# TASK ITEM:
Return the material unaltered, line by line.

EXERCISE INPUT section start

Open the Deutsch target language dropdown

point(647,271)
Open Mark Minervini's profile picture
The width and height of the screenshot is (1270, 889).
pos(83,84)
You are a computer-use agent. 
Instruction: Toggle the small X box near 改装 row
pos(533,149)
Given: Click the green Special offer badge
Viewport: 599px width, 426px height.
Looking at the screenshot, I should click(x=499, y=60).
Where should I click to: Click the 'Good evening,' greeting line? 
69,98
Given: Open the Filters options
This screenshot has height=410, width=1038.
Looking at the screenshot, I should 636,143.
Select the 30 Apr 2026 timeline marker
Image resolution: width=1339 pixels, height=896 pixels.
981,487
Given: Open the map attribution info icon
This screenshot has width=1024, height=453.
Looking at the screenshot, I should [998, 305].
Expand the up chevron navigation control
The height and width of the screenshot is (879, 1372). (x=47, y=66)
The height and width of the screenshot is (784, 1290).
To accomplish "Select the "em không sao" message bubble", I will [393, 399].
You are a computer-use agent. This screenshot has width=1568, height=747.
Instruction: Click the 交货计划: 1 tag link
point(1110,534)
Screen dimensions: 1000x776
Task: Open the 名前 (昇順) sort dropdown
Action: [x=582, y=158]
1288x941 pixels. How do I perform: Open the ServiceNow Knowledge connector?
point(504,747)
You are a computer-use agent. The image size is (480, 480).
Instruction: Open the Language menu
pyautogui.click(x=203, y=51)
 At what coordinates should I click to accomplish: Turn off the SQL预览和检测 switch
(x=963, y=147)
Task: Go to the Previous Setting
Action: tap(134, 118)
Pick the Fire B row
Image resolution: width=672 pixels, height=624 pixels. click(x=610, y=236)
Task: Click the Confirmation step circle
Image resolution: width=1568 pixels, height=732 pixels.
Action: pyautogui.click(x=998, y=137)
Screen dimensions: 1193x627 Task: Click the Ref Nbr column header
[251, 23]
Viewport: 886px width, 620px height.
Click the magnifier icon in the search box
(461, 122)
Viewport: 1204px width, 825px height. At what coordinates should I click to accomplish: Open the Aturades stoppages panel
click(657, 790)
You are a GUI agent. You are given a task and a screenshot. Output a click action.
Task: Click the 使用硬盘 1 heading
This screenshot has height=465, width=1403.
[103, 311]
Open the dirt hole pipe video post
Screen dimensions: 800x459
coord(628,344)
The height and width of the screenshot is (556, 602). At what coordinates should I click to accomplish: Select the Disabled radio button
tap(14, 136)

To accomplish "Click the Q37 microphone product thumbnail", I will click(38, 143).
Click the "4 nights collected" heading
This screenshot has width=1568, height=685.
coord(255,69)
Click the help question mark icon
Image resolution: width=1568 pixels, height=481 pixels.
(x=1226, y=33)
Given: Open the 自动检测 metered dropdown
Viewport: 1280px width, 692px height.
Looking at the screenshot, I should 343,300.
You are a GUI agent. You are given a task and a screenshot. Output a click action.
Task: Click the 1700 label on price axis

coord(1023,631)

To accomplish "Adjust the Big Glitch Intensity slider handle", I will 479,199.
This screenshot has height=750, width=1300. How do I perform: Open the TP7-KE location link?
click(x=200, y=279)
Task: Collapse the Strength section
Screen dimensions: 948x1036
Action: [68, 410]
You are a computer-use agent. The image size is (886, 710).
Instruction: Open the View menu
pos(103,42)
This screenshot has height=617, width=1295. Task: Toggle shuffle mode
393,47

EXERCISE INPUT section end

# ANSWER TO THIS TASK:
Open the Deutsch target language dropdown

point(647,271)
Open Mark Minervini's profile picture
The width and height of the screenshot is (1270, 889).
pos(83,84)
You are a computer-use agent. 
Instruction: Toggle the small X box near 改装 row
pos(533,149)
Given: Click the green Special offer badge
Viewport: 599px width, 426px height.
Looking at the screenshot, I should click(x=499, y=60).
Where should I click to: Click the 'Good evening,' greeting line? 
69,98
Given: Open the Filters options
This screenshot has height=410, width=1038.
Looking at the screenshot, I should 636,143.
Select the 30 Apr 2026 timeline marker
Image resolution: width=1339 pixels, height=896 pixels.
981,487
Given: Open the map attribution info icon
This screenshot has width=1024, height=453.
Looking at the screenshot, I should [998, 305].
Expand the up chevron navigation control
The height and width of the screenshot is (879, 1372). (x=47, y=66)
The height and width of the screenshot is (784, 1290).
To accomplish "Select the "em không sao" message bubble", I will [393, 399].
You are a computer-use agent. This screenshot has width=1568, height=747.
Instruction: Click the 交货计划: 1 tag link
point(1110,534)
Screen dimensions: 1000x776
Task: Open the 名前 (昇順) sort dropdown
Action: [x=582, y=158]
1288x941 pixels. How do I perform: Open the ServiceNow Knowledge connector?
point(504,747)
You are a computer-use agent. The image size is (480, 480).
Instruction: Open the Language menu
pyautogui.click(x=203, y=51)
 At what coordinates should I click to accomplish: Turn off the SQL预览和检测 switch
(x=963, y=147)
Task: Go to the Previous Setting
Action: tap(134, 118)
Pick the Fire B row
Image resolution: width=672 pixels, height=624 pixels. click(x=610, y=236)
Task: Click the Confirmation step circle
Image resolution: width=1568 pixels, height=732 pixels.
Action: pyautogui.click(x=998, y=137)
Screen dimensions: 1193x627 Task: Click the Ref Nbr column header
[251, 23]
Viewport: 886px width, 620px height.
Click the magnifier icon in the search box
(461, 122)
Viewport: 1204px width, 825px height. At what coordinates should I click to accomplish: Open the Aturades stoppages panel
click(657, 790)
You are a GUI agent. You are given a task and a screenshot. Output a click action.
Task: Click the 使用硬盘 1 heading
This screenshot has height=465, width=1403.
[103, 311]
Open the dirt hole pipe video post
Screen dimensions: 800x459
coord(628,344)
The height and width of the screenshot is (556, 602). At what coordinates should I click to accomplish: Select the Disabled radio button
tap(14, 136)

To accomplish "Click the Q37 microphone product thumbnail", I will click(38, 143).
Click the "4 nights collected" heading
This screenshot has width=1568, height=685.
coord(255,69)
Click the help question mark icon
Image resolution: width=1568 pixels, height=481 pixels.
(x=1226, y=33)
Given: Open the 自动检测 metered dropdown
Viewport: 1280px width, 692px height.
Looking at the screenshot, I should 343,300.
You are a GUI agent. You are given a task and a screenshot. Output a click action.
Task: Click the 1700 label on price axis

coord(1023,631)

To accomplish "Adjust the Big Glitch Intensity slider handle", I will 479,199.
This screenshot has height=750, width=1300. How do I perform: Open the TP7-KE location link?
click(x=200, y=279)
Task: Collapse the Strength section
Screen dimensions: 948x1036
Action: [68, 410]
You are a computer-use agent. The image size is (886, 710).
Instruction: Open the View menu
pos(103,42)
This screenshot has height=617, width=1295. Task: Toggle shuffle mode
393,47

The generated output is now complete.